You’ve built a really awesome Electron application, but you want to include a few automated tests to make sure a regression doesn’t occur? Spectron is here to help!
Spectron is Electron’s end-to-end testing library. Let’s see how it we can set it up to use in our own Electron projects.
If you want to go straight to the demo code, the repository is on GitHub.
Setup
For this post and demo code I’ll be using Electron’s quick start repository. This repository has all that is needed to get a quick “Hello World” application going in Electron.
While the quick start repository has all dependencies that we need to run an Electron application, we need to add Spectron to it. This is just another NPM package to install:
npm install --save-dev spectron
To help with our testing and assertions we’ll also bring in a couple of more packages:
npm install mocha chai chai-as-promised
Our package.json
file should now have the following dev dependencies:
"devDependencies": {
"chai": "^3.5.0",
"chai-as-promised": "^5.3.0",
"electron": "^1.3.4",
"mocha": "^3.0.2",
"spectron": "^3.4.0"
}
So we can save some keystrokes and make it a bit easier for us to run our tests, I added an NPM script to the package.json
file to run our end-to-end tests with mocha. If desired, Jasmine can also be used instead of Mocha.
"scripts": {
"start": "electron .",
"test:e2e": "./node_modules/mocha/bin/mocha tests/test.js"
}
Now that we have all of these items installed, we’re ready to start testing!
Asserting
Our main.js
file is where all of our Electron code will reside. For our Spectron tests we have a tests
folder which has all of our test files. For this post we will only have one test file to keep things simple.
First thing we need to do is to require all the packages that we’ll be using:
const Application = require('spectron').Application;
const path = require('path');
const chai = require('chai');
const chaiAsPromised = require('chai-as-promised');
Chai and Chai as Promised are helper packages to help have our tests written in a bit more fluently instead of the older Assert
style.
In order for Spectron to launch our application to test on, we need to specify the path.
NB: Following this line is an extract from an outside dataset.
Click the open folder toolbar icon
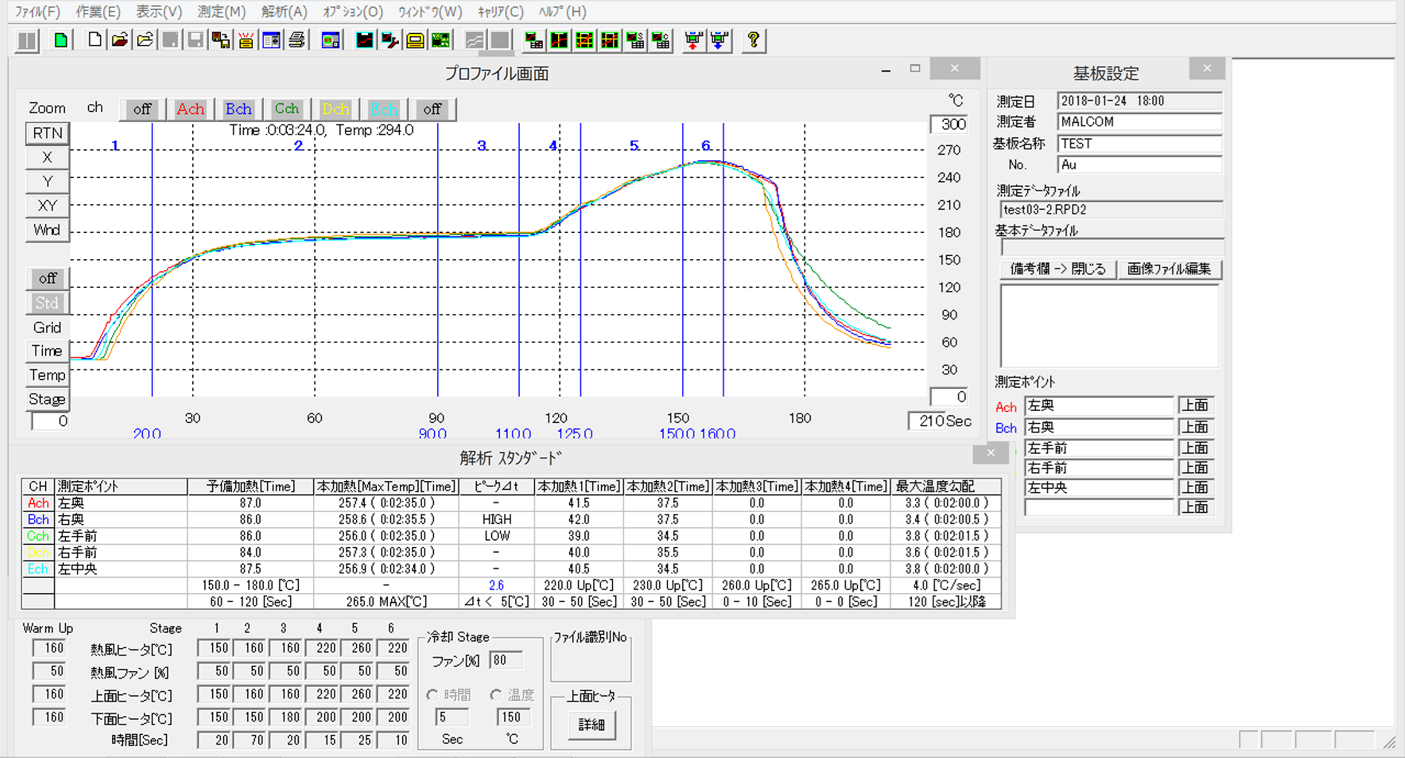The width and height of the screenshot is (1405, 758). pyautogui.click(x=120, y=41)
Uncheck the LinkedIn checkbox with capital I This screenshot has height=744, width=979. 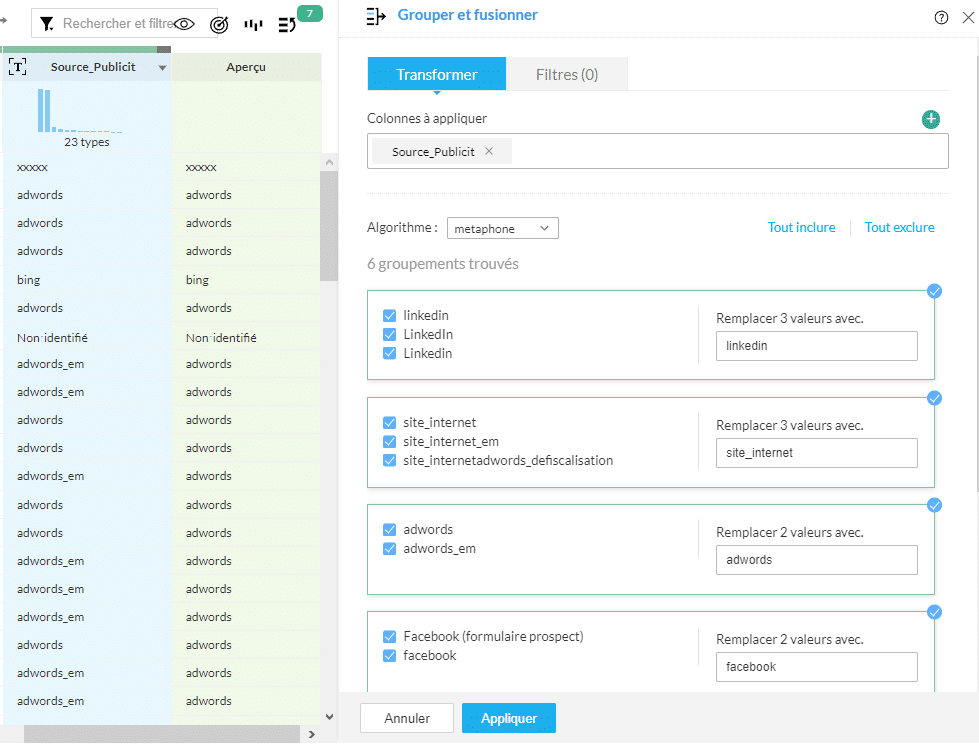coord(390,335)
If you want to test on the actual .app
or .exe
that you’ve built from Electron you can just point it to that. However, since we won’t be doing that for the purpose of this post, we’ll just point it to the Electron node module and run that from our main application directory.
var electronPath = path.join(__dirname, '..', 'node_modules', '.bin', 'electron');
if (process.platform === 'win32') {
electronPath += '.cmd';
}
var appPath = path.join(__dirname, '..');
var app = new Application({
path: electronPath,
args: [appPath]
});
Before we start writing our tests, we should define how to use the chai
and chai as promised
packages. We’ll do this within the global.before
function.
global.before(function () {
chai.should();
chai.use(chaiAsPromised);
});
Tests
Now that we have all of our packages setup, let’s write some tests for our Electron application. If you recall from installing our packages, we had mocha
installed. This will allow us to write our tests with describe
and it
blocks. From there we can write our tests.
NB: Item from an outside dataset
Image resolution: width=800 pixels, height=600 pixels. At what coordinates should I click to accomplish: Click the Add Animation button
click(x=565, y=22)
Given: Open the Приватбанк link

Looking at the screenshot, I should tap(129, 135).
describe('Test Example', function () {
beforeEach(function () {
return app.start();
});
afterEach(function () {
return app.stop();
});
it('opens a window', function () {
return app.client.waitUntilWindowLoaded()
.getWindowCount().should.eventually.equal(1);
});
it('tests the title', function () {
return app.client.waitUntilWindowLoaded()
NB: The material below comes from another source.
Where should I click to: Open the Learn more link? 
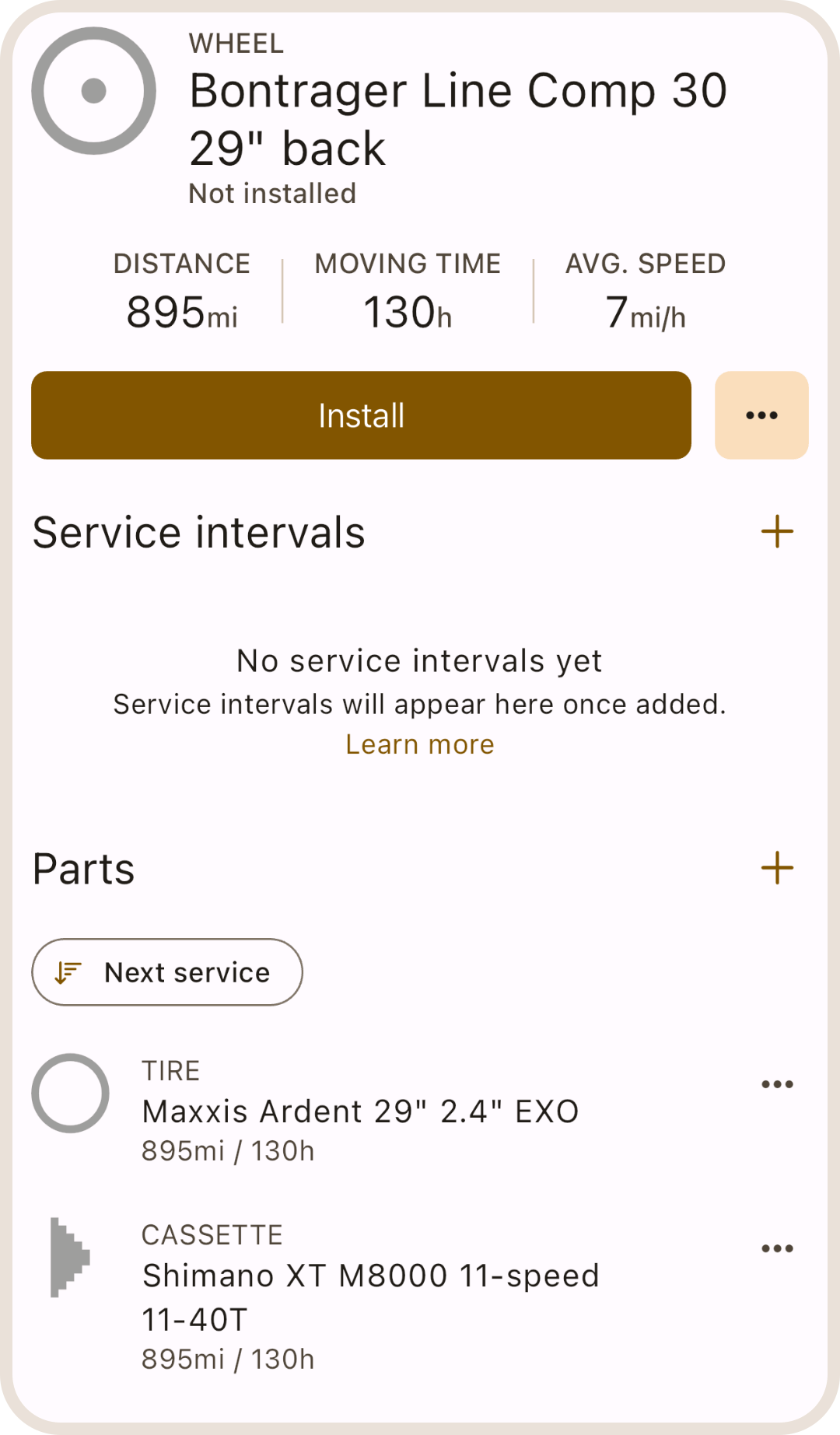[x=419, y=744]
.getTitle().should.eventually.equal('Hello World!');
});
});
the app
object that we created earlier is the Electron application. From there we can call methods such as getWindowCount()
or getTitle()
that we can use to test on. The full API for what we can do with this object is located on Spectron’s API documentation.
From there we can run npm run test:e2e
and see our tests open the Electron app, perform the tests, and exit the app.